Member of the Legislative Assembly of Quebec for Dorchester
- In office 1878–1886
- Preceded by: Louis-Napoléon Larochelle
- Succeeded by: Louis-Napoléon Larochelle

Personal details
- Born: September 14, 1822 Saint-Gervais, Lower Canada
- Died: April 19, 1905 (aged 82) Saint-Anselme, Quebec
- Party: Conservative

= Nicodème Audet =

Canadian politician

Nicodème Audet (September 14, 1822 – April 19, 1905) was a merchant and political figure in Quebec. He represented Dorchester in the Legislative Assembly of Quebec from 1878 to 1886 as a Conservative. His name also appears as Nicodème Audet, dit Lapointe.

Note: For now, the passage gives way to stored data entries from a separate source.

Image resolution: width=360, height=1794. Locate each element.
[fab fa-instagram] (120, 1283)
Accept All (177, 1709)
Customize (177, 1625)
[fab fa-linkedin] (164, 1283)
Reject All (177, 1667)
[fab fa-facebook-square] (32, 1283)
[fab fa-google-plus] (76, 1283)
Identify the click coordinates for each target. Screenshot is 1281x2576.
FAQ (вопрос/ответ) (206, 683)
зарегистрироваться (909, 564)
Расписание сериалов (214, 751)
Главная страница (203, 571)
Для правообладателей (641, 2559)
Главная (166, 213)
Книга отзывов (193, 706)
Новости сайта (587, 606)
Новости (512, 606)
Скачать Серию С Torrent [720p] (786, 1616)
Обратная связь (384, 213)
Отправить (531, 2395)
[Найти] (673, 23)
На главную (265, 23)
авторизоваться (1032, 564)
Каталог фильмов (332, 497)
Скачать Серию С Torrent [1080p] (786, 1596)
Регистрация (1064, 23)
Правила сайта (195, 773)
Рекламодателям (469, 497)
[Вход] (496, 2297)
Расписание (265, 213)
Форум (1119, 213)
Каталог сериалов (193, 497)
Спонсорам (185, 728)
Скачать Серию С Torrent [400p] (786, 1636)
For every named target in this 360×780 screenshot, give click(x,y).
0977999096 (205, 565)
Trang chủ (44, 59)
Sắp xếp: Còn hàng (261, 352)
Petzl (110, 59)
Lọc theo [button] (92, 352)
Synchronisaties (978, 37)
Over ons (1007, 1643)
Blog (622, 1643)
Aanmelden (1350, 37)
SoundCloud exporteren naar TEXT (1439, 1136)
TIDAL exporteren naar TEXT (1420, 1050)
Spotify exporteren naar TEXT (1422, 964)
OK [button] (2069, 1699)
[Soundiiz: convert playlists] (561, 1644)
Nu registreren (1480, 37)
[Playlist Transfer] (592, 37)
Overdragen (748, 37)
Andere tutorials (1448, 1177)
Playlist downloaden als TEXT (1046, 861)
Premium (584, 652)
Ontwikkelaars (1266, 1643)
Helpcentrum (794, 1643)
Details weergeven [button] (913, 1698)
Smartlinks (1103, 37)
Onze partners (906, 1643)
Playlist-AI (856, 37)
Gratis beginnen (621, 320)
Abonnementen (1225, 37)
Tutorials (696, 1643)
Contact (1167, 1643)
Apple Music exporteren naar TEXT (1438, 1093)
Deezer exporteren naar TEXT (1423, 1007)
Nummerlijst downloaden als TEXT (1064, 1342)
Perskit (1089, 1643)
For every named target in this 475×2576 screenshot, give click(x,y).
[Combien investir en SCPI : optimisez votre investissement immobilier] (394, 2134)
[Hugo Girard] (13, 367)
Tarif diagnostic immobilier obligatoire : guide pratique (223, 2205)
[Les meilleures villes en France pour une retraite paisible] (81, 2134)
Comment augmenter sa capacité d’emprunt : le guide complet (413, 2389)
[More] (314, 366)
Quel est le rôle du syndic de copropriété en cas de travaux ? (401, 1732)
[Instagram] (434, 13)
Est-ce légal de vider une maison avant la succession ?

He was born in Saint-Gervais, Lower Canada, the son of Augustin Audet dit Lapointe and Marie Dallaire, and was educated in Saint-Anselme. He set up business in Saint-Anselme. He married Marie-Célina Turgeon in 1856. In 1892, Audet was named to the Legislative Council of Quebec for Lauzon division. He died in office in Saint-Anselme at the age of 82.